When I said flag, I meant a _shared_ flag. If I set the flag on "foo", all strings "foo" anywhere in the program would be treated as secret by %O. One needs a function to set the flag, but normal programs should never try to clear it.
As for objects, a C module that wants to operate on strings need a way to dig out a char * from the internal representation. You don't want to support more than one internal representation. Typical examples may be Stdio.file->write and Crypt.md5()->update (both may well be invoked with sensitive information as input).
For the general case, the C code would have to allocate a new char (or wchar_t, or whatever) array, probably on the stack, and then copy the contents of the general string object character by character using the `[] operator. You can't do it the easy way by casting the object to a normal pike string, as that defeats the entire purpose of SecretString.
And in the paranoid case, it should of course clear its copy again before it's deallocated. That's one of the uglier aspects: You'd like to put the knowledge that a string should be wiped from memory after it's used in the SecretString class, but still every single C module that handles strings will need to know about that.
/ Niels Möller ()
Previous text:
2003-01-30 14:54: Subject: Re: OpenSSL wrapper vs Pike's SSL (Was: Bz2)
For starters, the basic strings are shared. They don't have any identity in the way objects have and there thus isn't any place to put a flag on them that will propagate in a sane way. Introducing it would add a level of indirection that affects all strings, not only those that uses the flag. It'd also be incompatible with the current strings and we'd have to find seek out every place in the C code that compares strings for equality with svalue1->u.string == svalue2->u.string.

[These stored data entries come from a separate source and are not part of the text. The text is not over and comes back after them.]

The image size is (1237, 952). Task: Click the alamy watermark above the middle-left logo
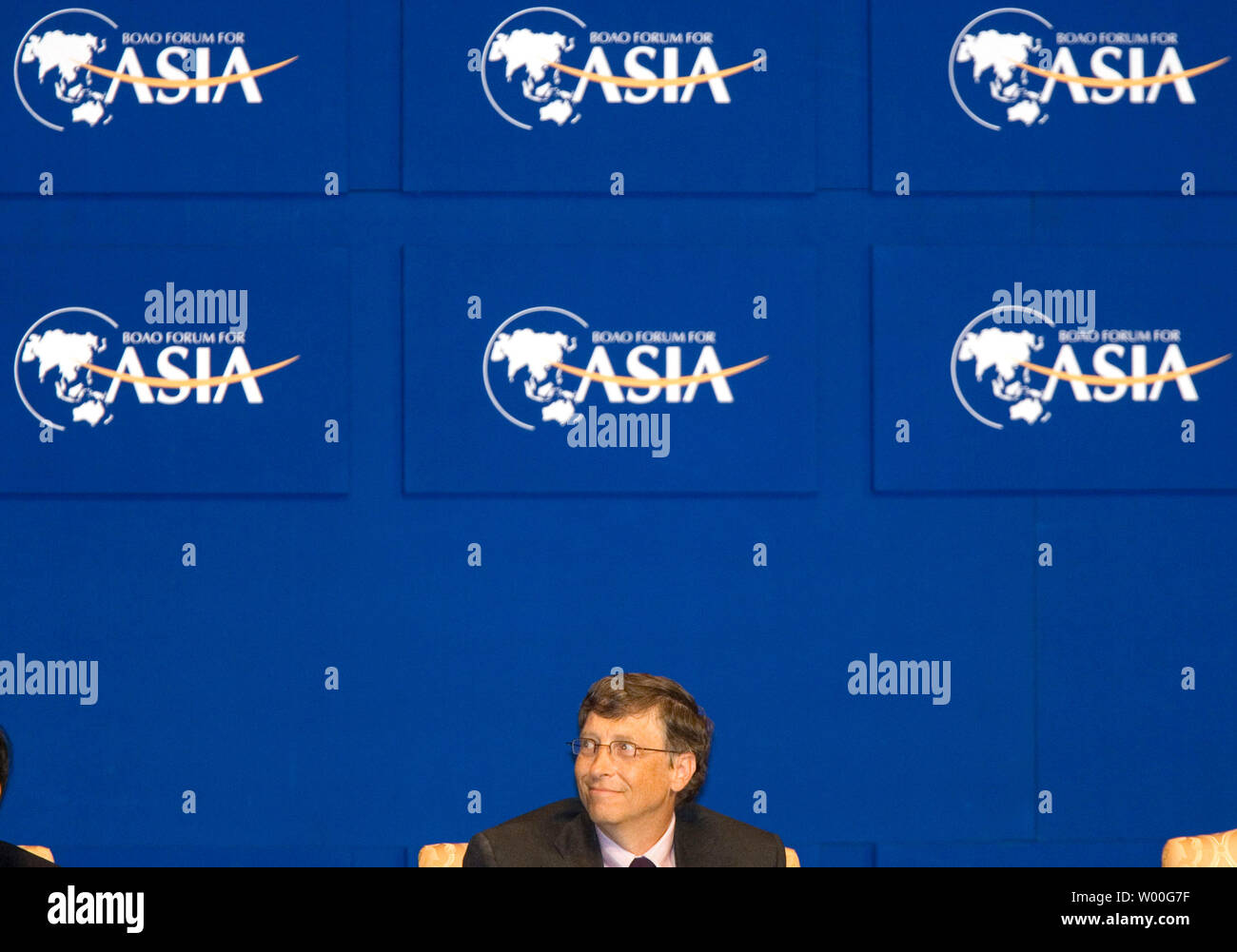[196, 308]
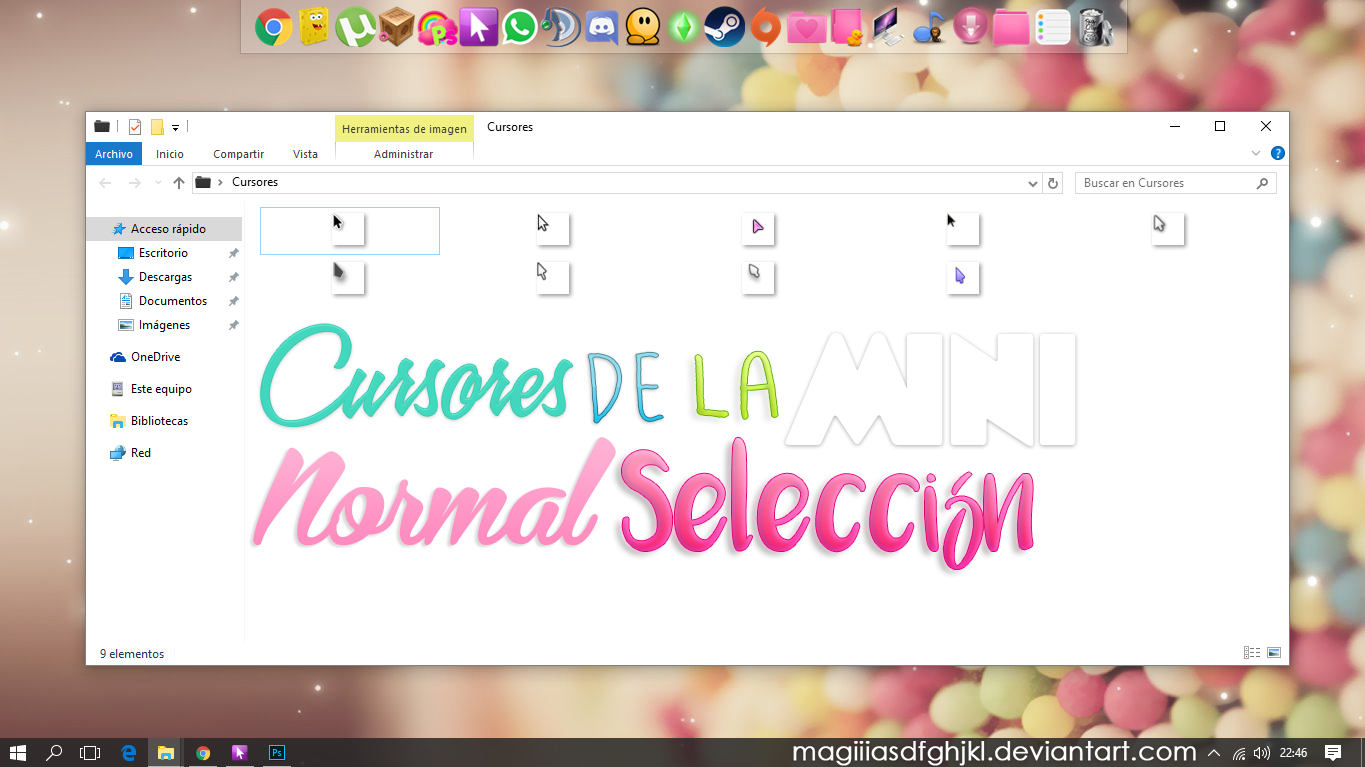Collapse the ribbon using the chevron

(x=1256, y=153)
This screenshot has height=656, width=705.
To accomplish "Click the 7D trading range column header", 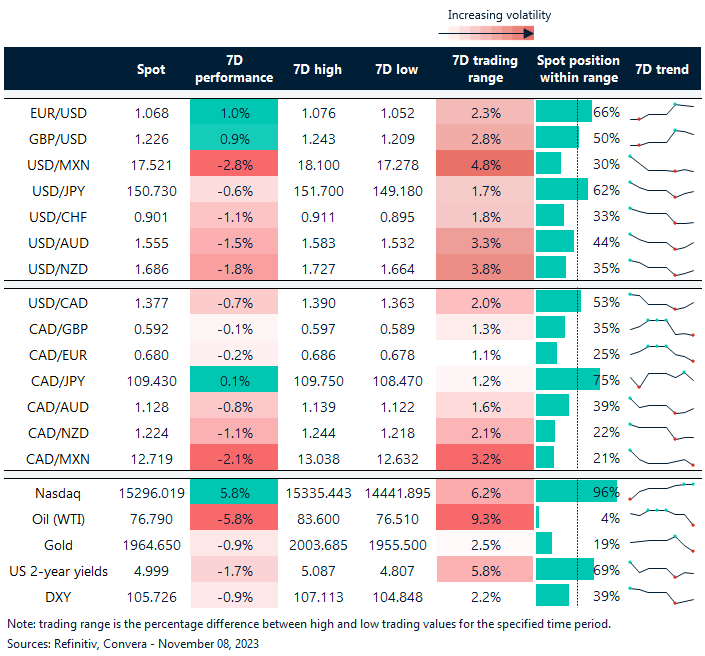I will click(x=485, y=69).
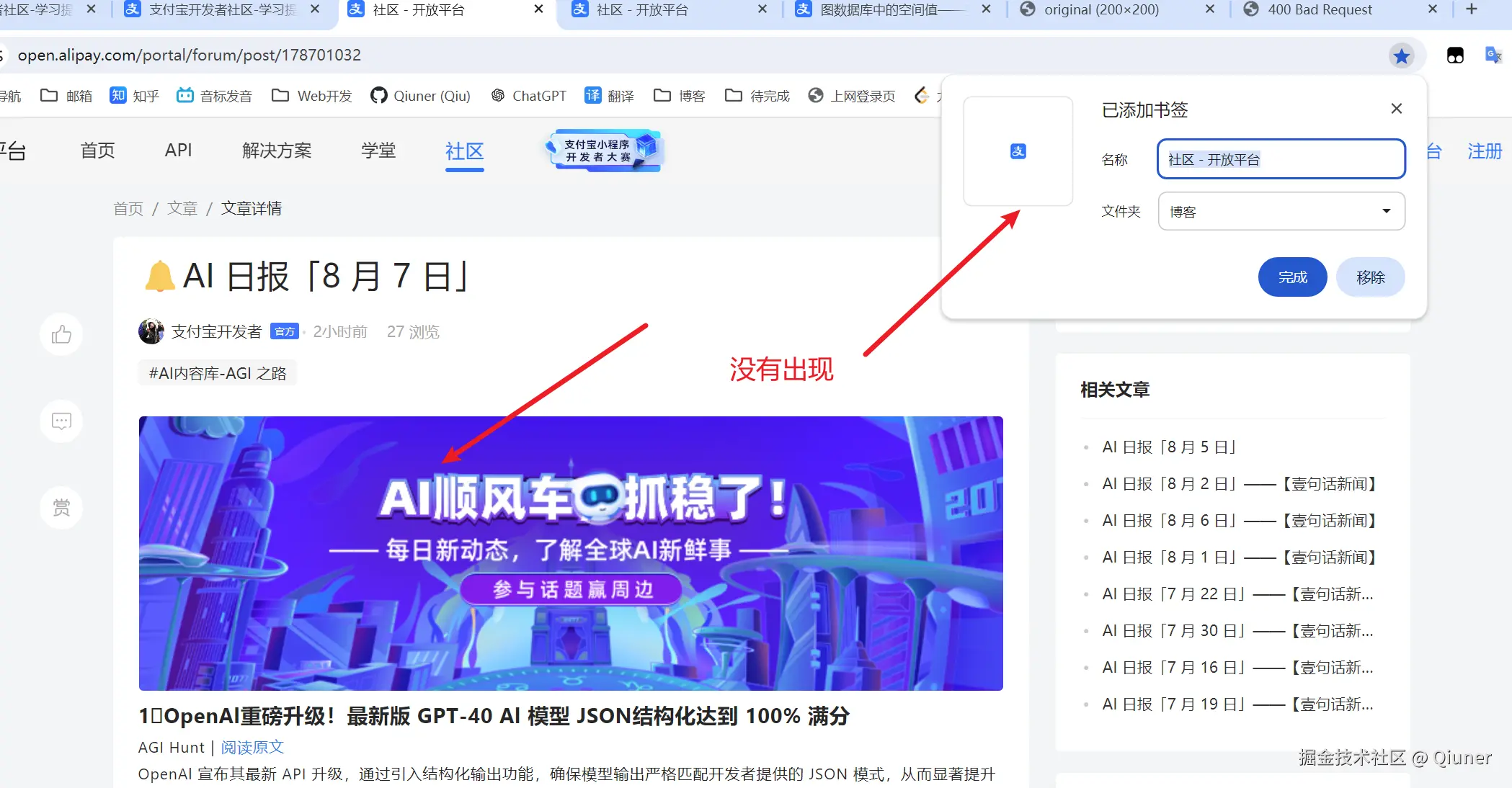
Task: Click the thumbs-up like icon
Action: point(61,334)
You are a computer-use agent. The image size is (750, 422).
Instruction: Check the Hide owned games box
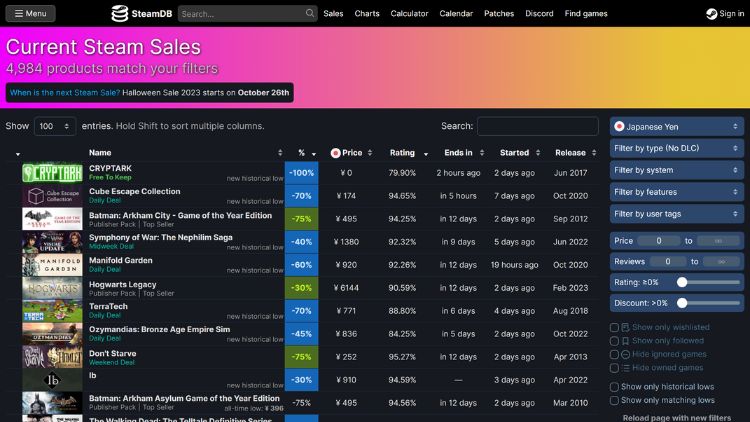pos(615,368)

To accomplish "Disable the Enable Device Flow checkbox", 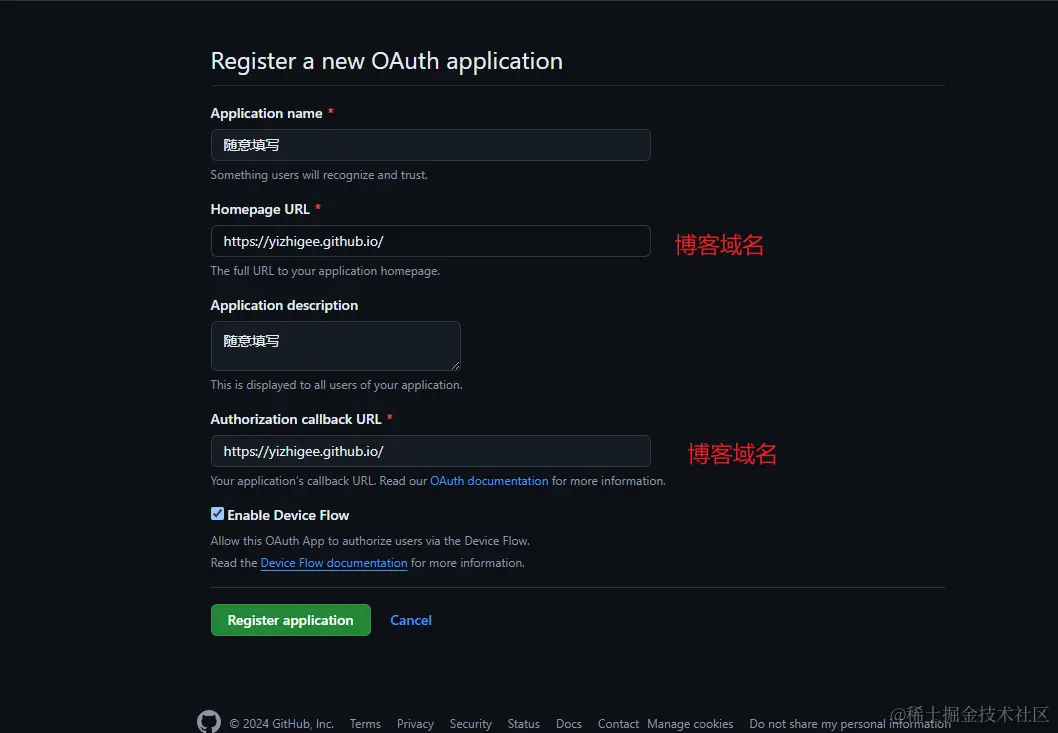I will [x=217, y=514].
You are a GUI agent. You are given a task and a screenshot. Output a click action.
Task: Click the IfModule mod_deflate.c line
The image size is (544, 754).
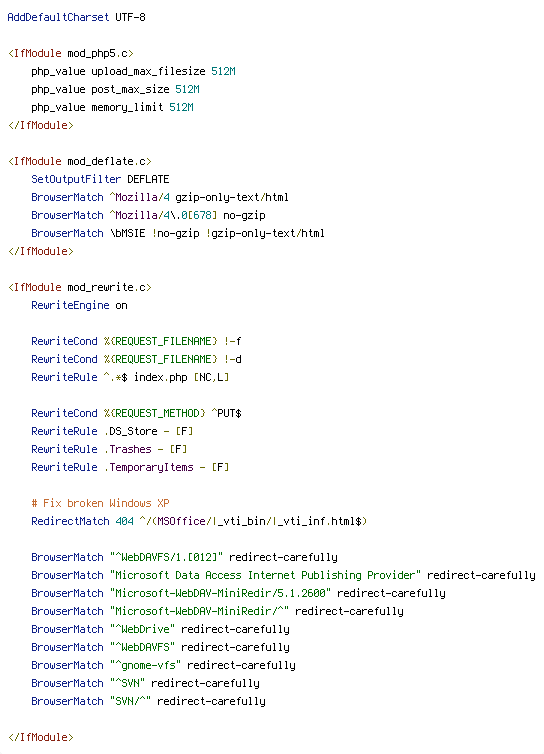coord(80,161)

The compatibility issue aside, I think it's designwise ugly to clutter up the default string implementation with features that are needed only rarely, especially if it adds complexity when it isn't used. Objects impersonating strings is a fairly elegant way to avoid that, and I don't see any serious problems handling such objects (speaking from some experience of the Locale.DeferredLocale class which implements localized strings that choose language when they are printed).
Objects are also useful since they provide better typing, e.g. functions like crypt() could only accept a SecretString as the password and thus force the user to not make the mistake of using a normal string for it which is likely to get shown in cleartext in a backtrace. Granted, that can be fixed for builtin strings too by introducing a new builtin type, perhaps "secret_string" or "string(secret)", for them.
/.../ If the builtin strings aren't good enough and pople start coding their own "SecretString" and "FooString" and "BarString", then we'll get the same mess as C++, where the common cry of war is "Death to all strings but basic_string<>!!!"
I suspect this has more to do with C++ strong typing and exceedingly complex operator overloading semantics. What problems are there that we'd get in Pike too?
When adding support for arbitrary string-like objects to all C modules (in particular the I/O and the Crypto code), I fear you get enough added complexity that you end up with more security bugs than you started with.
In what way? The SecretString class appears to be a self-contained data type, and it's fairly easy to reason about the operations it implements.
- A global runtime flag that clears all memory at deallocation
time.
That would cause quite a lot of unnecessary overhead since a program typically handles a lot more strings that don't need it. But of course, given that one adds a flag field to strings (which probably will never happen considering the implementation difficulty), it's not hard to a flag for that too on a per-string basis.